The Value of Save Games
May 30, 2008 4:10 pm
In the future, you’ll be able to store saves for your Steam games on Valve’s servers.
I don’t know how often people play the sort of games they’d want to save on multiple machines — in other words, narrative games as opposed to multiplayer. I can understand burning some time at a friend’s house with a fast game of Some Multiplayer Shooter, but I don’t think I want to sit down and pick up a story where I left off. Narrative games would seem to lend themselves to longer and less social sessions.
But since Valve knows what you’re doing all the time, they must know how often people play the same narrative game on multiple machines, so maybe they see some demand.
Or … maybe there’s another reason. What can they data mine out of save games that they don’t already know? They already know how far you’ve gotten — if that’s what “Highest Map Played” means.

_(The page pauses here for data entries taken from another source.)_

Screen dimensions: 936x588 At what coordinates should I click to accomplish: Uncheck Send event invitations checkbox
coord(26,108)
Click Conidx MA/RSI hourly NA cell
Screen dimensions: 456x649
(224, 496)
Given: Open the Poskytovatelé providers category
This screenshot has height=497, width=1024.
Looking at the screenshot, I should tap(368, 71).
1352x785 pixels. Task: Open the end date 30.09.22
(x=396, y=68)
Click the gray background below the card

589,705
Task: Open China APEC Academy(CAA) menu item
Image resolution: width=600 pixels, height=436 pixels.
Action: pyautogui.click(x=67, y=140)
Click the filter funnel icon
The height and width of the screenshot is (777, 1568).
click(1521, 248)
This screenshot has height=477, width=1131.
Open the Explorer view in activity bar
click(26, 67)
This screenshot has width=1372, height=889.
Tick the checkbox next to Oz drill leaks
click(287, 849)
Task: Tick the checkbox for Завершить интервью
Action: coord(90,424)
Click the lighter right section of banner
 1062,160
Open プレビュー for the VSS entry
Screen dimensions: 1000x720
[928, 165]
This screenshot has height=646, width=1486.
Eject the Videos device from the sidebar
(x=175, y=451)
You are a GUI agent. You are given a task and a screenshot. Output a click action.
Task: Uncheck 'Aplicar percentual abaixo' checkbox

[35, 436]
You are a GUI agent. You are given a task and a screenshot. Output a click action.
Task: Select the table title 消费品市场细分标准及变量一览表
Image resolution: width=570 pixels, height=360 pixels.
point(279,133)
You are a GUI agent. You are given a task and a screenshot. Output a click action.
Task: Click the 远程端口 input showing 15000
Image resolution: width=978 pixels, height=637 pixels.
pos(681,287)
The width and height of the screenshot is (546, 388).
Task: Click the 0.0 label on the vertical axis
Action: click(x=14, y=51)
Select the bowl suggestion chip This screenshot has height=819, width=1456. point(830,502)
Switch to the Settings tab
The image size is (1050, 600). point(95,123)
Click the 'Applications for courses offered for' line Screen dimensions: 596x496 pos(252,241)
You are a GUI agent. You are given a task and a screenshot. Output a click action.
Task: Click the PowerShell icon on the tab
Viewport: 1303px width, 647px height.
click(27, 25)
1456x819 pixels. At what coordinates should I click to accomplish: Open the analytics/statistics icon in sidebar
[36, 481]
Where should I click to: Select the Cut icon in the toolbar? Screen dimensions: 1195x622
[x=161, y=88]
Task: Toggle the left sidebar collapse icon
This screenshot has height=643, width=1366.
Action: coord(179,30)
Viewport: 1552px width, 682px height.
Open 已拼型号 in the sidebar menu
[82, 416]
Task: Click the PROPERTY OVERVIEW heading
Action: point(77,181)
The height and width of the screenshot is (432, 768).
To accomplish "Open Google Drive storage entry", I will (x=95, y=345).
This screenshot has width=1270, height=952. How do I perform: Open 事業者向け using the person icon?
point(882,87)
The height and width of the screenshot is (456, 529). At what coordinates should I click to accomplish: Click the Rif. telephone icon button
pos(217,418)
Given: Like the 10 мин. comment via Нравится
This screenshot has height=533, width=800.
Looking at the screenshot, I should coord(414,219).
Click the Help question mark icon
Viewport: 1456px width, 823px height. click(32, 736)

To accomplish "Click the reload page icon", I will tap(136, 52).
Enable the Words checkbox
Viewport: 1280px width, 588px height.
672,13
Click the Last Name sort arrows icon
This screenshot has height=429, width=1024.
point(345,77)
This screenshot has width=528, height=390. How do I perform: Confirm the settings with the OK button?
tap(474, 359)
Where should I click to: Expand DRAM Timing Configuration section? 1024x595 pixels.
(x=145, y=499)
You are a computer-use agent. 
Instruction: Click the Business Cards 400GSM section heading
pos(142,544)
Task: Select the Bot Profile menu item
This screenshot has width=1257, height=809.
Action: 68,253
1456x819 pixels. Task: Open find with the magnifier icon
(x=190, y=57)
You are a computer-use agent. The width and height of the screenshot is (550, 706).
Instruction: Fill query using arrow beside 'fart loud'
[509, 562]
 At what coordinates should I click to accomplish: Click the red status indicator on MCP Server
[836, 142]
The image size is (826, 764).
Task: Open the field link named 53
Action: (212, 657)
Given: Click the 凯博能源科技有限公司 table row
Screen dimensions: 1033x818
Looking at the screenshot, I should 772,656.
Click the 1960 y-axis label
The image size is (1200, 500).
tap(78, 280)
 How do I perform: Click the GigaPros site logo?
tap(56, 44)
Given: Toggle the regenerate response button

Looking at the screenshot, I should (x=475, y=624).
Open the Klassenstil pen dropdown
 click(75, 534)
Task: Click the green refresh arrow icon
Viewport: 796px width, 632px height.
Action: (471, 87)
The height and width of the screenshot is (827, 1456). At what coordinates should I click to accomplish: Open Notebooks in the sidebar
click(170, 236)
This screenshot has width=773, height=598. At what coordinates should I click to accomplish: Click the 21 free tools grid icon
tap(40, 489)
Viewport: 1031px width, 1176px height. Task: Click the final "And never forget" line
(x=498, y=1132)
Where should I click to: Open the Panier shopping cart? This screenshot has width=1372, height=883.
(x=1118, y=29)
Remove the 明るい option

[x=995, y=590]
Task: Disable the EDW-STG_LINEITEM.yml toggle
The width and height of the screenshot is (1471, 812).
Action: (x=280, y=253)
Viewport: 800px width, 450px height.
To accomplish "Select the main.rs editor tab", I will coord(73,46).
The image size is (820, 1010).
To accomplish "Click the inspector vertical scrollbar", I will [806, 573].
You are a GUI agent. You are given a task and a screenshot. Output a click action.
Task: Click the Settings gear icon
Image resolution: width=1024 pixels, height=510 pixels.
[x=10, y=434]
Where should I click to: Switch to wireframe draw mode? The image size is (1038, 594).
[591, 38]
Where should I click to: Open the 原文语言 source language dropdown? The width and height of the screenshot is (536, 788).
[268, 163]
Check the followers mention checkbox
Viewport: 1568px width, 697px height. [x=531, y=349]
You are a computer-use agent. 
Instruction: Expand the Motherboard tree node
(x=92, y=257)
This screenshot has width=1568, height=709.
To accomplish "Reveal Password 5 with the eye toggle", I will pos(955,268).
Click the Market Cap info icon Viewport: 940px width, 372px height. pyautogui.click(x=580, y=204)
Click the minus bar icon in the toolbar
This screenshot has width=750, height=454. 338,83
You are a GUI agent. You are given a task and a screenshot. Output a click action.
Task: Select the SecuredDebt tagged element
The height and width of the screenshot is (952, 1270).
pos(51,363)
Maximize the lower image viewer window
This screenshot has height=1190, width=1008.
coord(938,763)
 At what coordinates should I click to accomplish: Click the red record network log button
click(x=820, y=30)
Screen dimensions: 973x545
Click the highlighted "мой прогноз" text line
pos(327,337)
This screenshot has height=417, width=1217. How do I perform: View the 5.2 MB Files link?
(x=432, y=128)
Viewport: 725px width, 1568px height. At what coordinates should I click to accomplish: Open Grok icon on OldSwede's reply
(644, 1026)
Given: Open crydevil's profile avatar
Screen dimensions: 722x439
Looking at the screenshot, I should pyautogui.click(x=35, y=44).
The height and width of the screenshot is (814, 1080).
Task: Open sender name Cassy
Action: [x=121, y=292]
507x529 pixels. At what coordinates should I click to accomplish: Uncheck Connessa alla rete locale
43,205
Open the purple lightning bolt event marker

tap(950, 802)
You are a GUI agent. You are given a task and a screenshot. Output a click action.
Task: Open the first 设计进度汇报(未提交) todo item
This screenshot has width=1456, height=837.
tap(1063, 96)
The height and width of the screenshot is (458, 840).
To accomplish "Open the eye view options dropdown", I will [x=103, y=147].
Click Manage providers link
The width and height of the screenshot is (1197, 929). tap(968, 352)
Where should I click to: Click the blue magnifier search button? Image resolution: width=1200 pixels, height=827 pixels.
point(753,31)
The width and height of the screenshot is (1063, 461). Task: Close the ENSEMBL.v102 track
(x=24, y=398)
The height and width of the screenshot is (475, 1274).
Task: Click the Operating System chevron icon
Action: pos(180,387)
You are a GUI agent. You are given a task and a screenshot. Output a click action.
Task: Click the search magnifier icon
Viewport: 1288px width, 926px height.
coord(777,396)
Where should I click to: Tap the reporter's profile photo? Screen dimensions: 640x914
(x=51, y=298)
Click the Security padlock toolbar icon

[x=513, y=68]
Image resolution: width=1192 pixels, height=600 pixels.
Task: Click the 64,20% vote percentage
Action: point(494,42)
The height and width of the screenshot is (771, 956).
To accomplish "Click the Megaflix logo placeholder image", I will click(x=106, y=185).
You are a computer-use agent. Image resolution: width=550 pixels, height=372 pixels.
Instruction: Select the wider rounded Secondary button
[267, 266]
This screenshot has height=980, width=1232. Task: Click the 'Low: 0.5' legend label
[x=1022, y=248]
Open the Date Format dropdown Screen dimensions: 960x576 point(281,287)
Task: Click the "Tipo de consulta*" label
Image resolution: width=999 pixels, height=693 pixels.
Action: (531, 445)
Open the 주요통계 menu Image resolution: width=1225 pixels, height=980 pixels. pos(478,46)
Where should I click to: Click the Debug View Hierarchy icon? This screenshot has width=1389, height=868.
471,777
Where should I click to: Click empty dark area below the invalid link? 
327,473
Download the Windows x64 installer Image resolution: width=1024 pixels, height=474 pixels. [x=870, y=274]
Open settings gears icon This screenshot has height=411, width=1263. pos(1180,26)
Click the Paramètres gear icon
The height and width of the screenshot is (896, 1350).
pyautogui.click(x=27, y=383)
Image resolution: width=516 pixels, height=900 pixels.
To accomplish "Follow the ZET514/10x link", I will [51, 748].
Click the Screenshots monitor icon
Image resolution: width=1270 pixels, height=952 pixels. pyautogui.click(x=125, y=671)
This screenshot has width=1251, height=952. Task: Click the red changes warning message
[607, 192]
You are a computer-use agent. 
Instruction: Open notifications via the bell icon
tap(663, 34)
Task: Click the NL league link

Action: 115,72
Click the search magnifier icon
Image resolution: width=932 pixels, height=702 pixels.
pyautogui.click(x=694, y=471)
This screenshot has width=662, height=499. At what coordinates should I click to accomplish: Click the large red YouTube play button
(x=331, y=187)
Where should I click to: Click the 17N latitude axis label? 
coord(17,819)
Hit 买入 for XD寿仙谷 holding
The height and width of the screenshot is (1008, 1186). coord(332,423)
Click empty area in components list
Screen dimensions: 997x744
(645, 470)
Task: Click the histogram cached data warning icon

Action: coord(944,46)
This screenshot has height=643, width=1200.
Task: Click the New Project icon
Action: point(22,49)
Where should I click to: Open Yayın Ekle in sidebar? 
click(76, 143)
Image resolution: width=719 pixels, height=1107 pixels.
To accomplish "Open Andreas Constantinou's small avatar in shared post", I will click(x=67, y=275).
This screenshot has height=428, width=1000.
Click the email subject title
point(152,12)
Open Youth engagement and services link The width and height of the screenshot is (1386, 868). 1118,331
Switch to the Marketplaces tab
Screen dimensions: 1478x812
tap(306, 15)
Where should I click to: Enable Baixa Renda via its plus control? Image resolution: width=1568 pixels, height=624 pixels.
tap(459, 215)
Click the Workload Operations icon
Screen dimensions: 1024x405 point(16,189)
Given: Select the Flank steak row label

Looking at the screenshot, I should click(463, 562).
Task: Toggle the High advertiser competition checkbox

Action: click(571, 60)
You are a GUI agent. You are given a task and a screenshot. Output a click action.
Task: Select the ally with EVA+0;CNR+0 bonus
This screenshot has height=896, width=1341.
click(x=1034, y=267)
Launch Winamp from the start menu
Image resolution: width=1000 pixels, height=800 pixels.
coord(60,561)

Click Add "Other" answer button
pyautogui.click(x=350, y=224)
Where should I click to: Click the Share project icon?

There must be something interesting in there …
Richard Slater wrote:
I can see a strong case for the multi-player data for a game such as Call of Duty 4 to be made more portable. non MMO games are borrowing from the MMO world by providing character progression, this data is only stored in a local file (certainly for CoD4, I don’t know about other games).
Of course the opportunities to exploit this data are wide and varied, it would also make the assumption that the data is being stored in some useful format. CoD4’s encrypted binary stream it uses to store character progression would pose some serious issues indexing the data efficiently.
Posted on 30-May-08 at 5:23 pm | Permalink
Jojo wrote:
I know I’ll get a lot of use out of this feature. Being in the industry, most of us here have machines that are capable of gaming and when a new game hits, we often want to play a half-hour or hour’s worth on our lunch break. It will be great not to have to cart save games back and forth via flash drive.
Posted on 30-May-08 at 7:01 pm | Permalink
Vargen wrote:
I’m visiting my folks for a few days. One of my old computers is upstairs, and if I could hop on and pick up my Half-Life 2 save off Steam then I might play it a bit. It’s certainly a nice feature to have.
And Steam needs all of the nice features it can get; since you’re not actually buying a physical copy of the game any more, they need to make up for that lost value in some other way. The level of data portability that they provide is a good step towards making up for some of that lost value. Adding save games in on top of what they already do helps strengthen that.
Posted on 31-May-08 at 11:53 am | Permalink
charlequin wrote:
My friends and I can’t possibly be unique. Most of us tend to lean at least somewhat in the introverted direction and often are interested in mixing low-impact social time with other activities. Stuff like “hey, I’m working on a paper/have to clean the kitchen/am knitting a giant hat, why don’t you bring your PS2 memory card over and get to work on FFXII?” is pretty common for us. So to me, the Steam Cloud thing seems to immediately meet a real need.